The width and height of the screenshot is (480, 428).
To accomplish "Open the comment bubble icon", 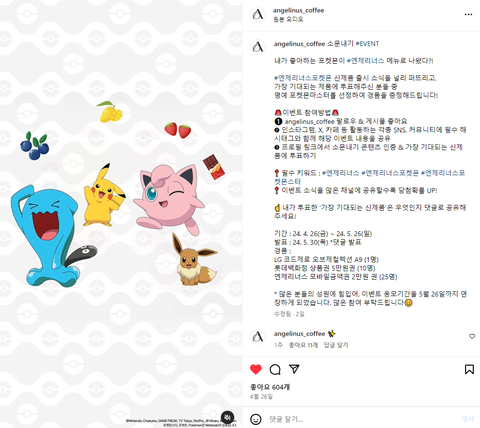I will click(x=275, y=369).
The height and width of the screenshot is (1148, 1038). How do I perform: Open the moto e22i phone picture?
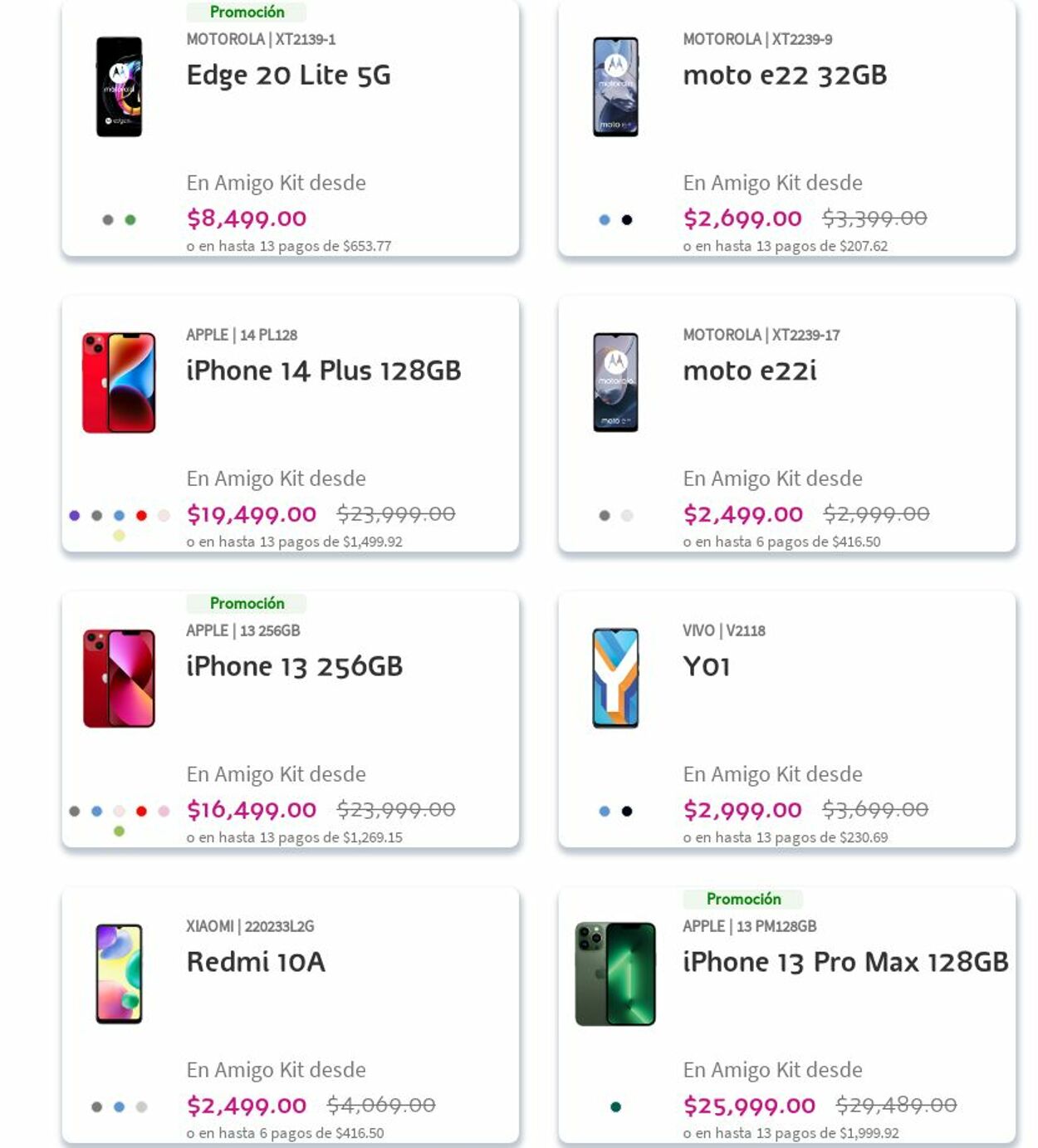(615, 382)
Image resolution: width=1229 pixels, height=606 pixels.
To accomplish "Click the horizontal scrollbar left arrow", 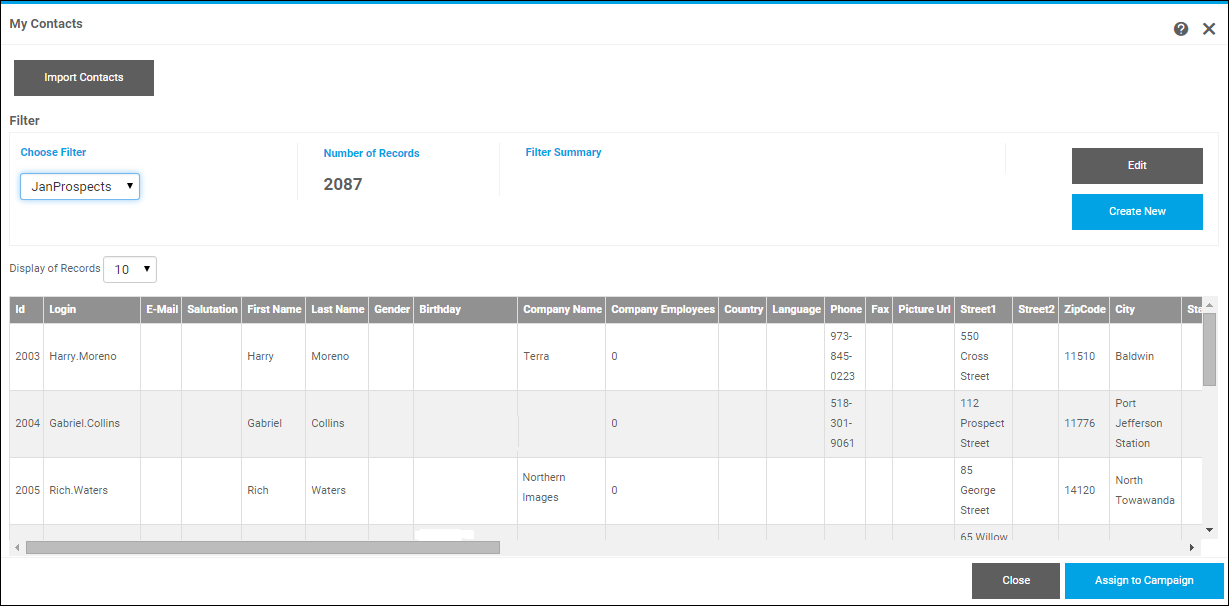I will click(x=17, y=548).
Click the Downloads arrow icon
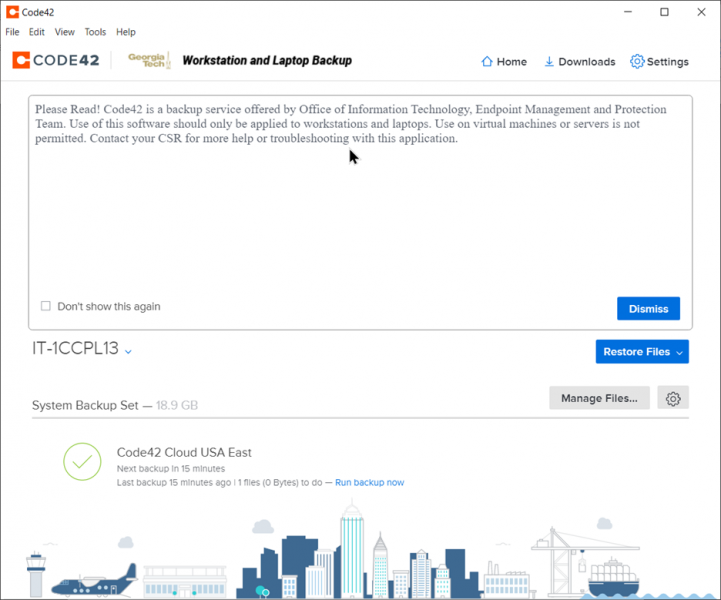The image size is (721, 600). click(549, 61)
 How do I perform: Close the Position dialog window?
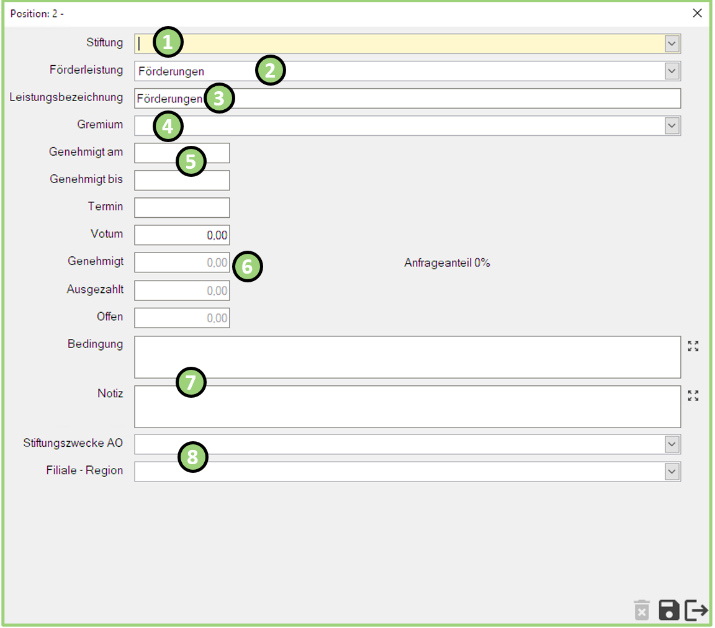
--- --- ---
* **WORK INSTRUCTIONS**:
For the entries above, the output must hold exactly the lines from the one with "Click the Downloads arrow icon" through the last line, both included, and no pictures.

* **SOLVED EXERCISE**:
Click the Downloads arrow icon
The image size is (721, 600). click(549, 61)
 How do I perform: Close the Position dialog window?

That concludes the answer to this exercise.